### Exercise goal
Could you repeat, word for word, only the lines from the one containing "At what coordinates should I click to accomplish: Activate" through the final line of the records below?

### Records from a collection
::::
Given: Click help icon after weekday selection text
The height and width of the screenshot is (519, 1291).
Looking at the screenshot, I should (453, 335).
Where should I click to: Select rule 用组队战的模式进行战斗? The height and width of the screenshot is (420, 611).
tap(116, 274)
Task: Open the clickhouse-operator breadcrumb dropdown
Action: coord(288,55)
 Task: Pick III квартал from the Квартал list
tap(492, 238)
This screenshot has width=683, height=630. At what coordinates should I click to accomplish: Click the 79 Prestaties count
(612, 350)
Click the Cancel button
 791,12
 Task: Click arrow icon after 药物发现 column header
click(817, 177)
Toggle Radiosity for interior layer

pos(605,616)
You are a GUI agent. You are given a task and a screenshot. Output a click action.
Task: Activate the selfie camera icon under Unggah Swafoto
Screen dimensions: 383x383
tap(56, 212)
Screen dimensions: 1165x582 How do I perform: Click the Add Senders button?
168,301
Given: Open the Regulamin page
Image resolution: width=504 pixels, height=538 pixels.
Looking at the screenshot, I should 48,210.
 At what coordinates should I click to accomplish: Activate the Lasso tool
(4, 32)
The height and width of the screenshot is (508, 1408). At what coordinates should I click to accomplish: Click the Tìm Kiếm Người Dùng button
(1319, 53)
::::
### Solution for this task
 At what coordinates should I click to accomplish: Activate the Lasso tool
(4, 32)
The height and width of the screenshot is (508, 1408). At what coordinates should I click to accomplish: Click the Tìm Kiếm Người Dùng button
(1319, 53)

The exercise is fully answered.